> [What is needed]: The result should be the lines from the one holding "Task: Click the undo arrow icon" to the end of the records below, repeated exactly. No pictures.
===== Records shown
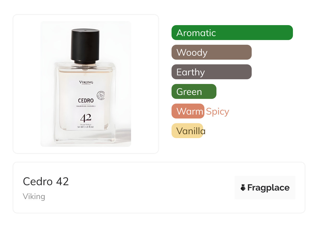Click the 50 ml volume text on bottle
Screen dimensions: 318x226
point(86,127)
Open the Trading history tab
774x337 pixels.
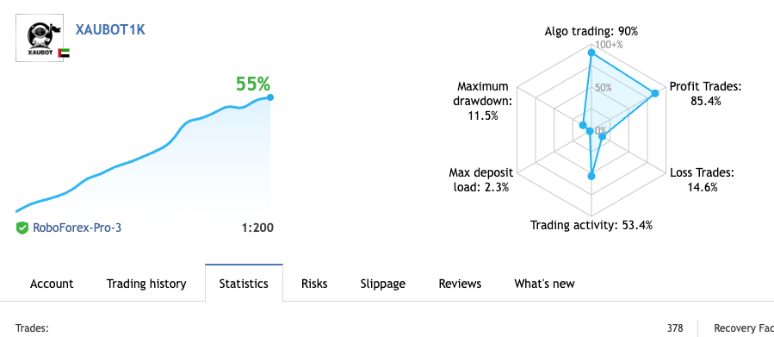pyautogui.click(x=146, y=284)
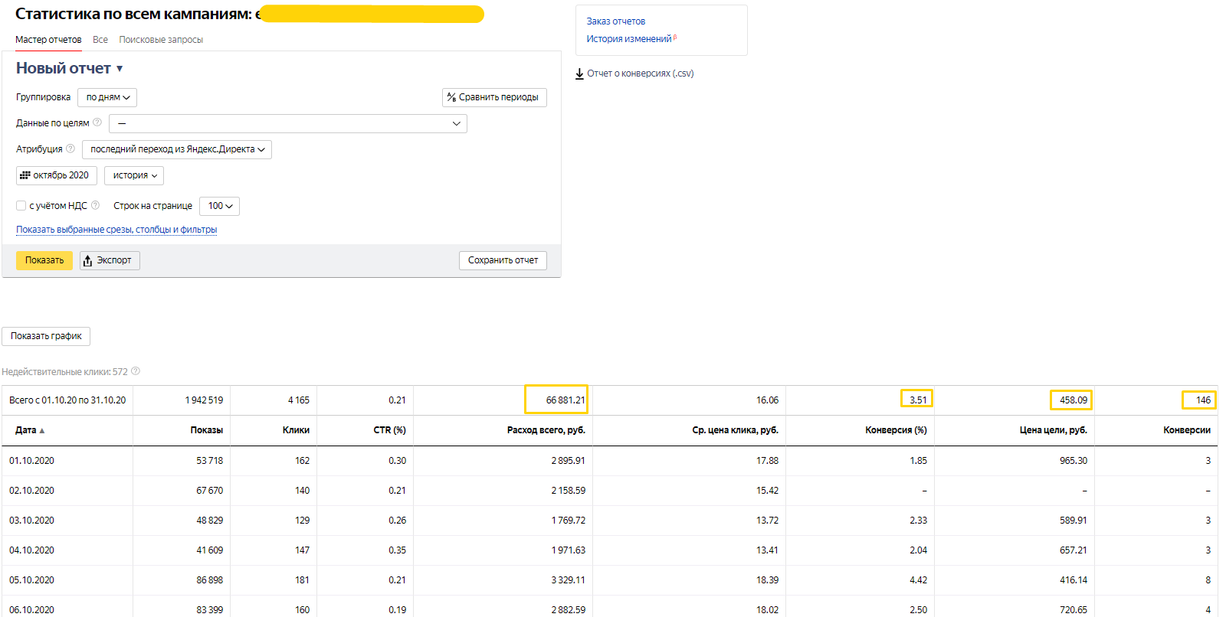Click the help icon next to Атрибуция
This screenshot has height=617, width=1226.
pos(70,149)
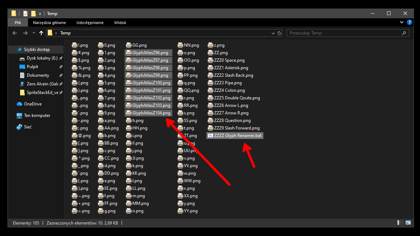This screenshot has height=236, width=420.
Task: Click the properties checkmark icon in title bar
Action: pos(25,13)
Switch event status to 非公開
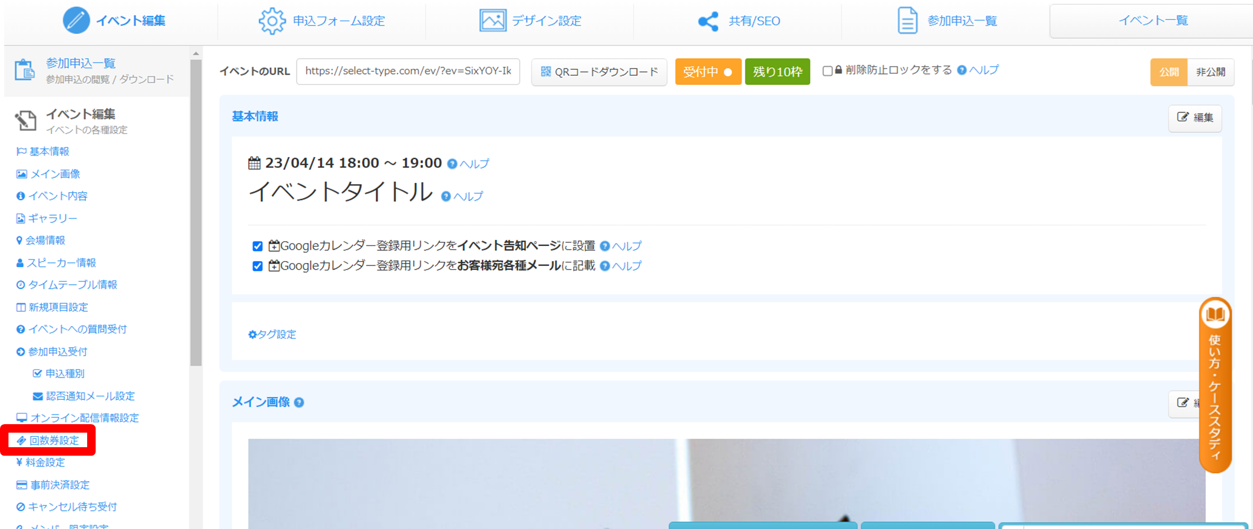The image size is (1253, 529). click(x=1210, y=72)
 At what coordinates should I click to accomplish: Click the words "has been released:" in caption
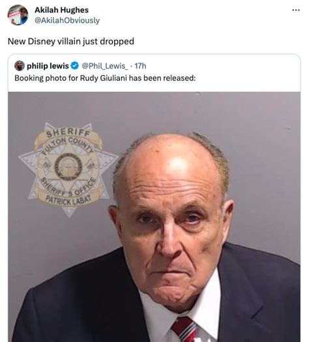[162, 78]
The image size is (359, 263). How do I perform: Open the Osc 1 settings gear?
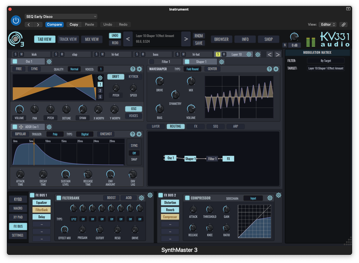[49, 61]
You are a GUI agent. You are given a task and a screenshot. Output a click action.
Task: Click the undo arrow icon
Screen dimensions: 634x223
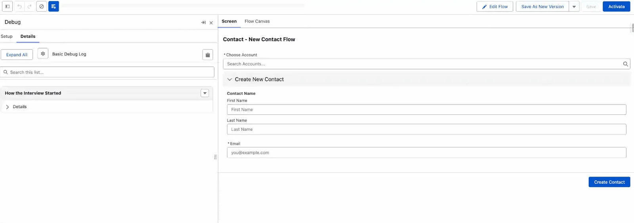click(x=19, y=6)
==========
> [Written response]:
Task: Click the undo arrow icon
Screen dimensions: 634x223
click(x=19, y=6)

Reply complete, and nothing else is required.